Here everything – city and people –
is so much 'brighter',
but the weather is awful.
Max Weber about Munich,
letter to Marianne Weber, July 13, 1919, MWG II/10, p. 686.

After a trial semester at the University of Vienna, Max Weber again accepted the call to a professorial chair, this time in Munich as a successor to Lujo Brentano. His duties cover lecturing on social sciences, economic history, and national economy. His teaching activity lasted only three semester, since in June 1920 Weber died unexpectedly.

 

After many short trips and visits his actual stay in Munich finally only lasted just over a year. During this time period, though, revolutionary events were taking place on a daily basis. Nothing less than the reorganization of Germany and Europe is open for debate.

As in Heidelberg so in Munich, Weber frequented intellectual circles. He was a welcome guest in Elsa und Max Bernstein’s literary salon where he met, among others, Thomas Mann. Weber also had contact with Paul Ernst, Ricarda Huch, Rainer Maria Rilke and Helene Böhlau.
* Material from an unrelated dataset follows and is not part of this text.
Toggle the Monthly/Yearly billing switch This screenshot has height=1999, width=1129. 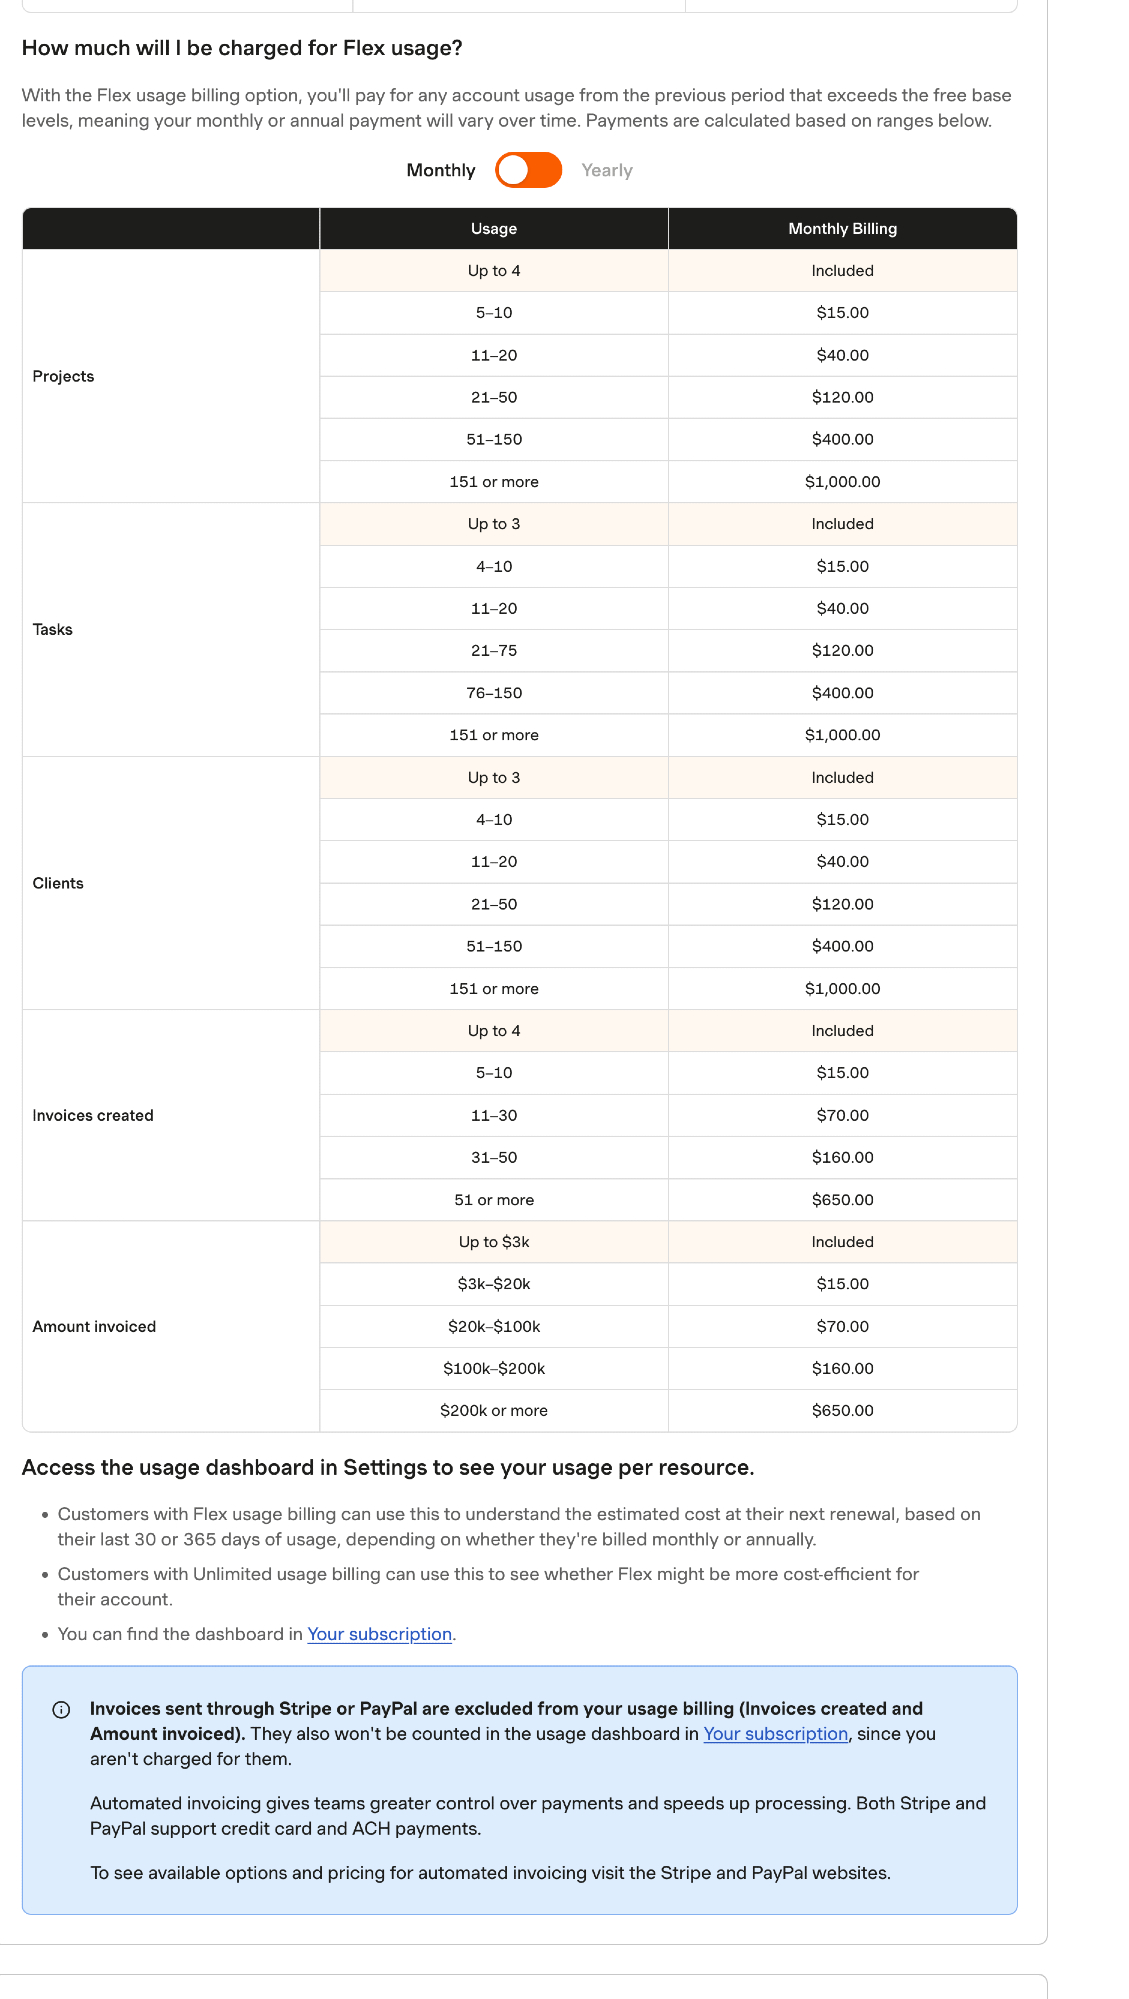[x=528, y=170]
Reference: M. Rainer Lepsius' Speech on the occasion of the unveiling of the commemorative plaque, published as: "Max Weber in München", in: Zeitschrift für Soziologie, vol 6., issue 1, Jan. 1977, p. 103–118.

The Munich Speeches

On November 4th, 1918, only a few days before the political upheaval and the end of the German Empire, in the restaurant Wagnersäle in Munich’s Sonnenstraße in front of hundreds of listeners Weber talked about the political reorganization of Germany; Rainer Maria Rilke was in the audience. He argued for the following: voluntary renunciation of the throne by Emperor Wilhelm II, whom he hated, a strong fight against Bolshevism, preparation of a peace treaty acceptable to all participating nations, the parlamentarization of imperial constitution and the abolition of class-restricted suffrage throughout the entire Empire.

 

Especially two of his Munich speeches given outside the university and organized by Freistudenten (non-fraternity students) became famous: „Science as a Vocation“ and „Politics as a Vocation“. Weber also proved to be a popular speaker within the university, his rapidly growing audience requiring relocation to the Auditorium Maximum.

 

Weber... showed himself to be the good, clever and lively speaker that he is.
Thomas Mann about Max Weber
(In: Tagebücher, Diary entry of Sunday, December 28th, 1919, in: Tagebücher 1918-1921, ed. by Peter de Mendelssohn. Frankfurt a.M.: S. Fischer 1979, p. 352).

Political Statements

Weber with his liberal and partially unconventional political views suffered rejection in Munich’s bourgeois-conservative milieu. In the summer of 1919 he testified in two high treason trials in favor of Ernst Toller and Otto Neurath, both of whom were active in the Räterepublik, the Bavarian republic of councils which sprung up early in 1919 before their suppression in April of that year. He also entered into discussions with communist students. One consequence of this was that Weber was appointed a full member of the Bavarian Academy of Sciences and Humanities by only a narrow margin.

In January 1920 Weber felt compelled to make a political statement. Right-wing students had entered a petition for clemency on behalf of Graf Arco-Valley, who had been sentenced to death for murdering Kurt Eisner, Bavaria’s first Prime Minister; they had also defamed left-wing students for protesting against the petition. Weber declared at the beginning of his lecture that he would have had Arco executed, because now Kurt Eisner would become a revolutionary martyr and Arco a coffeehouse attraction. His next lecture was disrupted by the shouting and whistling of right-extremists, and access to his lectures had to be controlled.

In June 1920, only few months later, Max Weber died in the midst of his two major projects “Economy and Society” and “Collected Essays on the Sociology of Religion”. Both works remained unfinished. Despite this, these are the two works that would mainly establish Weber’s world-wide reputation.

“… and I am familiar with ‘the other shore’,
with its loneliness to all healthy
and next standing persons”
Max Weber's letter to Mina Tobler, June 15th, 1918, MWG II/10, p. 195.